Listed Building – Grade II*
- Official name: Apethorn Farmhouse
- Designated: 22 December 1969
- Reference no.: 1068079

= Apethorn Farmhouse =

Listed building in Hyde, Greater Manchester, England

Apethorn Farmhouse is a Grade II* listed building on Apethorn Lane, near the village of Gee Cross in Hyde, within Tameside, Greater Manchester, England. It is considered an important surviving example of an early 16th-century cruck-framed farmhouse, a building type now rare in the region. Uninhabited since the 1960s and following a fire in 1993, the property was added to Historic England's Heritage at Risk Register. In 2025 a planning application was submitted to Tameside Council for the restoration and conversion of the farmhouse complex into four residential dwellings.

==History==
Apethorn Farmhouse dates to the early 16th century, with dendrochronological analysis indicating construction between 1522 and 1542. Originally a four-bay cruck-framed open hall-house, it likely served as a longhouse, combining living quarters with space for livestock. A first floor was inserted in the 17th century, and further alterations in the 18th and 19th centuries included conversion into cottages.

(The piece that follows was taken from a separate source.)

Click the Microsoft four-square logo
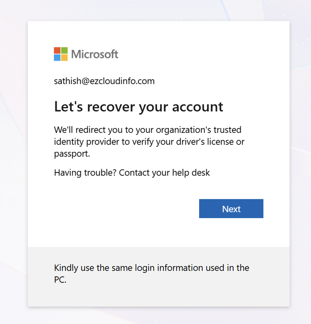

By 1733 Apethorn Farm was owned by the Bretland family. During the 18th century, the farm was divided into two farmsteads: one tenanted by John Didsbury in 1750, and the other owned by John Heginbotham and his son in 1745 and 1787. The Heginbotham share was sold to William Wood in 1787 and later to Henry Swindells in 1808. The Bretland portion passed to the Tatton family and was leased to various tenants in the late 18th and early 19th centuries. Samuel Ashton purchased Swindells' share in 1822 and the remainder in 1829, using the site for dairying and other agricultural purposes. By 1939 the Barton family occupied one dwelling, while the other stood vacant. The farmstead came under the ownership of the current owner's family between the 1920s and 1930s.

Uninhabited since the 1960s, Apethorn Farmhouse was designated a Grade II* listed building on 22 December 1969 for its architectural and historic significance.

In 1993 a fire severely damaged the farmhouse, compromising much of its external fabric. Following the incident, the building was stabilised with scaffolding, and corrugated sheeting was installed to restrict access due to safety concerns. The roof coverings of the shippon (cattle shelter) and part of the farmhouse were removed, and a temporary roof structure was erected to provide protection.

In February 2025, a planning application for listed building consent was submitted to Tameside Council for the restoration and conversion of the Apethorn Farmhouse complex into four residential dwellings, together with associated infrastructure and landscaping.

==Architecture==
The building is cruck-framed, with surviving timber trusses that exemplify early 16th-century construction techniques. Of the original five cruck trusses, four remain intact, along with some original purlins and ridge-pieces. The frame supports a graduated stone-slate roof. External walls are a mix of brick and squared rubble stone, reflecting later modifications.

The west elevation features a small gabled wing and a second bay in stone, while the remaining bays are in brick and include three doors, which correspond to the former shippon. The east elevation has three dormer windows rising from the eaves, one of them gabled. A sash window appears on the gable facing the road. Internally, the cruck trusses incorporate tie-beams, collar ties, and collar yokes, supporting the original roof structure. One truss in the shippon includes a carved capital with a rudimentary column beneath, a decorative detail not commonly found in vernacular buildings.

==Heritage at Risk Register==
Since at least 1999, the farmhouse has been included on Historic England's Heritage at Risk Register. Its condition is recorded as "very bad," with an "immediate risk of further rapid deterioration or loss of fabric".